On Sun, 29 Oct 2006 23:57:45 -0000
"Steven Hartland" <[EMAIL PROTECTED]> wrote:

> That maybe the case but does rm -f <file> remove all copies?
> Nope so its behaviour is safe even with multiple hardlinks.
> 
> From the description I've seen thats not the case for -P
> here and as such I dont think its quite a simple as that.

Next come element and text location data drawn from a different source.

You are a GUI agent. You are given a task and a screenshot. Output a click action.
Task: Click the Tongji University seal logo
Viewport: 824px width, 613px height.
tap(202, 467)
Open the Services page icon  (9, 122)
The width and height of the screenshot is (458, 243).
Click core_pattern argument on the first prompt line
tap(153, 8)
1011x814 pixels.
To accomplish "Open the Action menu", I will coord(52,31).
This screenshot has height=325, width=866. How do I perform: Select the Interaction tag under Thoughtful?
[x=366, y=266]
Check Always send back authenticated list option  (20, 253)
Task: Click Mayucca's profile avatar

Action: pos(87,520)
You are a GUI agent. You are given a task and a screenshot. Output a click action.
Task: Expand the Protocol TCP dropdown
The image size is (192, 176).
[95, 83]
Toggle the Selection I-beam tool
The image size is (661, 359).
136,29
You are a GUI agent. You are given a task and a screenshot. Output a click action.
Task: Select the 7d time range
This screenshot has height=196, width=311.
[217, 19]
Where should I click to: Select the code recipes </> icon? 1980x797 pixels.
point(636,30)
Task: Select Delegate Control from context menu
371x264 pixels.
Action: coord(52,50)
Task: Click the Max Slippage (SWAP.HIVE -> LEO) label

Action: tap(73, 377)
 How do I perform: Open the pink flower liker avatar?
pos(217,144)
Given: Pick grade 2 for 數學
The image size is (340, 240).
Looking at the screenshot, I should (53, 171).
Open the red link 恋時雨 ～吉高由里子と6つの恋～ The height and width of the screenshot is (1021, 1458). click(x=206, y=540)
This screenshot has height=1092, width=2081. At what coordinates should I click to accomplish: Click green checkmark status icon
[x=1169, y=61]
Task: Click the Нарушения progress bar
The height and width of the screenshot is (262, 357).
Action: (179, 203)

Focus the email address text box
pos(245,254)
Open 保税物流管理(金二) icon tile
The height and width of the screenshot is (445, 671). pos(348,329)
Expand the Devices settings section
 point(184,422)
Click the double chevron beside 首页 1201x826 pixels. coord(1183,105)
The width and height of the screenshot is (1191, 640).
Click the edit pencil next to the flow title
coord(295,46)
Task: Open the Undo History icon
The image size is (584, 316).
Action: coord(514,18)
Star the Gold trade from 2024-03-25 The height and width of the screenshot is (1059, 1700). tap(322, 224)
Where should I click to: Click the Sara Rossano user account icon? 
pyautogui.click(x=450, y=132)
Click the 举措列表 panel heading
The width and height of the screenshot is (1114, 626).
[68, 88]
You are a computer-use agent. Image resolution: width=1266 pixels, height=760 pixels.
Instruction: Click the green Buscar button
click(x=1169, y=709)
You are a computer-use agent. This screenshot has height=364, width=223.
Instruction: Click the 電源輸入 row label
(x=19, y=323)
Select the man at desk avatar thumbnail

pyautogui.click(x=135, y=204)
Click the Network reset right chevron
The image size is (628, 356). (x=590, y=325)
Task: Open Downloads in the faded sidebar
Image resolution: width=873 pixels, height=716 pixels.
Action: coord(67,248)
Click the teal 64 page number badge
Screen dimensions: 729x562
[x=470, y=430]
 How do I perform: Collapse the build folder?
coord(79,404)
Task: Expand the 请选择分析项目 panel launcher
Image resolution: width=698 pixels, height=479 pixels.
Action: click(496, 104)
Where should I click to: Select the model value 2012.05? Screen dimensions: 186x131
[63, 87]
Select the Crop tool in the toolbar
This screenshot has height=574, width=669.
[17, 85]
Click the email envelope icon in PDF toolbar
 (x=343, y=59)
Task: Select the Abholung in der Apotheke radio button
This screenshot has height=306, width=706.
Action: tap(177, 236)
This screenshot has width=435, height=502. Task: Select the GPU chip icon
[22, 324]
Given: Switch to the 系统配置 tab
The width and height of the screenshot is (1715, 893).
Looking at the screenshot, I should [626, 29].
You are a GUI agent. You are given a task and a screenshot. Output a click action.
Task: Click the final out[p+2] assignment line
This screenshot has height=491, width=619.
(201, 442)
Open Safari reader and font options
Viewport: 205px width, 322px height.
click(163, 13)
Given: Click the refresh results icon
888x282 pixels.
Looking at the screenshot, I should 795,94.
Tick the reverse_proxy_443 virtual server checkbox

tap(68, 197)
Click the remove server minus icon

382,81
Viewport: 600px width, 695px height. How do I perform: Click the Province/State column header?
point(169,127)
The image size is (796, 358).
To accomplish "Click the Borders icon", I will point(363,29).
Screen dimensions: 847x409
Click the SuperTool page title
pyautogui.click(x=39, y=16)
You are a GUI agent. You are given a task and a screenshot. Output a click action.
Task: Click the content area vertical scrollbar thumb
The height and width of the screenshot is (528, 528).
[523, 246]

The problem is that -P is the only option that actually modifies
data instead of just the filesystem. From the online man pages
it was added somewhere between 4.3BSD and 4.4BSD Lite2, so the
FreeBSD CVS doesn't cover the initial -P commit. The option also
does not seem to be POSIX or sth similar, but a historic BSD thing.
 
> My personal preference would be for it to warn or perhaps
> error if the link count is not zero. Possibly use -f to
> override this but even that I'd say is dangerous.

s/not zero/greater than one/

BSD behaviour:
- OpenBSD handles hardlinks since 3.3:
     -P      Overwrite regular files before deleting them.  Files
             are overwritten three times, first with the byte pattern
             0xff, then 0x00, and then 0xff again, before they are
             deleted.  Files with multiple links will not be overwritten.
- NetBSD uses 0xff, 0x00 and then random data. Ignores link count
- DragonFlyBSD has the same behaviour as FreeBSD

External behaviour:
- bcwipe ignores the link count
- GNU's shred ignores the link count too (`shred $file' as well as
  `shred -u $file')

Although I am a big defender of "the user should know what he does",
the "right thing to do"[TM] would probably be to sync the behaviour
of FreeBSD's rm(1) to OpenBSD and lobby NetBSD and DragonFlyBSD to do
the same :)

That would mean that `rm -P <file>' with <file> having a link count of
at least 2, would behave like `rm <file>' (and like Romain suggested).